Let Your Words Be Few
- Feb 3
- 3 min read
“I don’t have a problem with Jesus—I have a problem with Christians.” You’ve probably heard that line before. Maybe you’ve even nodded along. It stings because, if we’re honest, there’s truth in it. Christians talk about love but don’t always love well. We speak loudly about truth but listen poorly. We confess faith in God while our lives often look no different from the world around us. What makes this chapter in Ecclesiastes so uncomfortable—and so necessary—is that it doesn’t aim these critiques at unbelievers. It speaks directly to God’s people. To those who pray, who worship, who make promises to God, and who live surrounded by money, success, and ambition. Solomon doesn’t start by condemning behavior. He goes straight to the heart. At the root of hypocrisy is not bad habits—it’s a lack of reverence.
When we lose the fear of God, faith turns into performance. Worship becomes noisy and hollow. Words multiply, but listening disappears. Promises are made quickly and forgotten just as fast. We begin to trust ourselves, our effort, or our resources more than the God we claim to serve. That’s why Ecclesiastes offers such a simple—and humbling—remedy: “God is in heaven and you are on earth. Therefore, let your words be few.” (Eccl. 5:2) This isn’t a call to silence for silence’s sake. It’s a call back to reality. God is God. We are not. When that truth sinks in, everything changes. We start by listening more than we speak.
God is not impressed by religious noise. Rushed prayers, empty phrases, and performative worship reveal hearts that have forgotten who they’re speaking to. Jesus addressed this same issue when He warned against praying to be seen or piling up words as if God could be persuaded by many words. Prayer is not about impressing God—it’s about humbly receiving from Him. Listening requires us to slow down. It forces us to confront our motives. Are we serving to love others—or to be noticed? Are we speaking truth—or virtue signaling? A life spent performing goodness for approval will always leave us exhausted. Only a life rooted in reverent dependence on God brings rest. The fear of God also reshapes how we use our words.
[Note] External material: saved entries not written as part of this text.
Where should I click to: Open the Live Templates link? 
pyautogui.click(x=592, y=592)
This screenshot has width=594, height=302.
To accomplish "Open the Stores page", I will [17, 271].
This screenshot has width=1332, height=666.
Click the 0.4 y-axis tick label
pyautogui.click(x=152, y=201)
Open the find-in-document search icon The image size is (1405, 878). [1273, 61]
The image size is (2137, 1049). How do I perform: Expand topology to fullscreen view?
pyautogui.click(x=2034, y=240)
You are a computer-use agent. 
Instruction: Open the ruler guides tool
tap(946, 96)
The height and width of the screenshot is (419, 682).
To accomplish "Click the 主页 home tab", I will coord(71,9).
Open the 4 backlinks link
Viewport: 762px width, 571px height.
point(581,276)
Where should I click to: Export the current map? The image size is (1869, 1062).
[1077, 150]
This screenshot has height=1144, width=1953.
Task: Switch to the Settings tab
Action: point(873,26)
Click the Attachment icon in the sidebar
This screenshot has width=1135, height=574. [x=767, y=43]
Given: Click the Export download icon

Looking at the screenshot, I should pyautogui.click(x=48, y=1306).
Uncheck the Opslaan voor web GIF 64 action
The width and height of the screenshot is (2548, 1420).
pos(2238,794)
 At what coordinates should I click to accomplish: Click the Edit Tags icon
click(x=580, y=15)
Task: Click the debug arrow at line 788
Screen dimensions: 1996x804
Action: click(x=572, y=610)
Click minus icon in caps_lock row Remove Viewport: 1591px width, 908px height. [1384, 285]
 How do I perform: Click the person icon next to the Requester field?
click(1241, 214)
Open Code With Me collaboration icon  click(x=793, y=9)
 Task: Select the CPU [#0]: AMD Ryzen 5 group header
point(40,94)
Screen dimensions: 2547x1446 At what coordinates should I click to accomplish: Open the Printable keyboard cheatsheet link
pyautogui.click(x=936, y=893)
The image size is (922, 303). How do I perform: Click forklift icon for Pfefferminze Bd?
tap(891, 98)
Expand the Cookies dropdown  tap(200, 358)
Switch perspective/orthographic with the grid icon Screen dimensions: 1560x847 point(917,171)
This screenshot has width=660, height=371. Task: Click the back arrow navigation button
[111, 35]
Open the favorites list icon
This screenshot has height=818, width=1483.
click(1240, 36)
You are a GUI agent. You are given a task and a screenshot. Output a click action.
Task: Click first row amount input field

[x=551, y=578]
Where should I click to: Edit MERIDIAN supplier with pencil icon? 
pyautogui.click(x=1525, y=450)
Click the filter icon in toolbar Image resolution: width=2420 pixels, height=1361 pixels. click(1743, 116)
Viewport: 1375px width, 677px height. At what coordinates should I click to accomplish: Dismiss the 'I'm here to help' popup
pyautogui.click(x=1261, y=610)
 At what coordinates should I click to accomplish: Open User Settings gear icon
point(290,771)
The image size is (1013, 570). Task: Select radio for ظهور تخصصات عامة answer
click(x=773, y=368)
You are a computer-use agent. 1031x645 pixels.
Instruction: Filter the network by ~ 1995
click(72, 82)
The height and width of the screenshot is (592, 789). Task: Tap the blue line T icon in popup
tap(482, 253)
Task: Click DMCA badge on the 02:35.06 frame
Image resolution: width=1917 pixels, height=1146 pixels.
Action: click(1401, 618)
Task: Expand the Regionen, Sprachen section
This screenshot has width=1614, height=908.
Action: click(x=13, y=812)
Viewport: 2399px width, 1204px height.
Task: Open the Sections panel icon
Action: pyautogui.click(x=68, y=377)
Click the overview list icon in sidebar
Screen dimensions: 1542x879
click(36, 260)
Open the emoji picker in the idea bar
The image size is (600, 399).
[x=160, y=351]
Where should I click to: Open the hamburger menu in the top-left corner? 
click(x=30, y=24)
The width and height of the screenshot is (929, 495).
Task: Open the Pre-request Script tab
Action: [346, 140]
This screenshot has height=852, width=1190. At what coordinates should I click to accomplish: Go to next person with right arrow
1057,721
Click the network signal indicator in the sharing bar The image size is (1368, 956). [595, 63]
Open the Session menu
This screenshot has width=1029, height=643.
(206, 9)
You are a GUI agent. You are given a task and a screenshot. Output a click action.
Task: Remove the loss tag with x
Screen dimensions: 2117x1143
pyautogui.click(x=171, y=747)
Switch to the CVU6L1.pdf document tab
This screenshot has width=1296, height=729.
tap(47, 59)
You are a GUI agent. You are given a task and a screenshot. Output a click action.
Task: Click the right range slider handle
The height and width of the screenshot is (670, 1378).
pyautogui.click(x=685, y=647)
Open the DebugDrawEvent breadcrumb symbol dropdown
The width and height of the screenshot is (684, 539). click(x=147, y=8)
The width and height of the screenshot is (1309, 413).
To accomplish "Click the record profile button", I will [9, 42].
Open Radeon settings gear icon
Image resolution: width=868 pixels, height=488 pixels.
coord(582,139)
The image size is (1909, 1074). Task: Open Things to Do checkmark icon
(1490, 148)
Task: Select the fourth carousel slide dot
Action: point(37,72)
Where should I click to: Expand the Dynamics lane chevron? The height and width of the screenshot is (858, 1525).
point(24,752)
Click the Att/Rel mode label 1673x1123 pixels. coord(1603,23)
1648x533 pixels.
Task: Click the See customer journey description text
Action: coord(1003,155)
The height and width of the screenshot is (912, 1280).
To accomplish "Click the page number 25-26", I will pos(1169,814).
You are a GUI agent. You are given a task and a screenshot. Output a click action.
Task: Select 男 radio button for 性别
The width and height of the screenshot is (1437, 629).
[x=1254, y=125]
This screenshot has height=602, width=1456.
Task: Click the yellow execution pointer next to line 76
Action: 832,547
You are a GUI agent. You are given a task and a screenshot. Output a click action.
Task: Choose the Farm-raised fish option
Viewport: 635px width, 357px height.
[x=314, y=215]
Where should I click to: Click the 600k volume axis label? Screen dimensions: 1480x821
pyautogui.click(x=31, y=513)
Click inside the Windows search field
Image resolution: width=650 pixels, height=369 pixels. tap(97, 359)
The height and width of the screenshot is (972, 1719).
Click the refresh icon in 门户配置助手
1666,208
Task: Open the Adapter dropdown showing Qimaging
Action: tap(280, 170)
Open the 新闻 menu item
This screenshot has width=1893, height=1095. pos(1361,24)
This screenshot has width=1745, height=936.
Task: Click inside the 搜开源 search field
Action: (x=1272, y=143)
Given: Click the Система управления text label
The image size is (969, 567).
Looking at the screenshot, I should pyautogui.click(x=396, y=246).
Scripture warns us about careless vows and impulsive promises. God takes our words seriously, even when we don’t. Many of us have tried to bargain with God—especially in moments of fear or guilt. “If You get me out of this, I promise I’ll change.” And yet, once the pressure passes, so does our resolve. True repentance isn’t emotional promises we never intend to keep. It’s honest confession. It’s telling the truth about our sin without dressing it up or explaining it away. God already knows. He is not looking for impressive language—He desires humility and integrity. Confession isn’t how we earn forgiveness; it’s how we receive what God has already promised to give.
Where are you placing your trust? Money promises security but delivers anxiety. The more we have, the more we fear losing it. Wealth can occupy our hearts without ever satisfying them. Joy doesn’t come from control or accumulation—it comes from receiving life as a gift. When we trust God instead of our self-sufficiency, even ordinary days become rich with meaning. The chapter ends not with despair, but with contentment. Eating, drinking, working, resting—these are gifts from God. When we stop trying to save ourselves, joy quietly returns. The truth we learn is that Scripture doesn’t leave us with a checklist. It leaves us standing—honestly and quietly—before a holy God. Hypocrisy isn’t cured by louder worship or stronger effort. It’s healed by renewed fear of the Lord.
However, the good news is even when our fear of God is imperfect, God remains faithful. We don’t stand before Him because we have spoken well or lived consistently, but because Christ has. Jesus listened perfectly, obeyed fully, spoke truth without hypocrisy, and trusted the Father completely—even to death. That righteousness is given to us by grace. So today, don’t try to impress God. Revere Him. Listen more. Speak less. Trust Him with what you have. And let your life—quietly, humbly, gratefully—bear witness to the grace you’ve already received. Remember, “God is in heaven and you are on earth. Therefore, let your words be few.”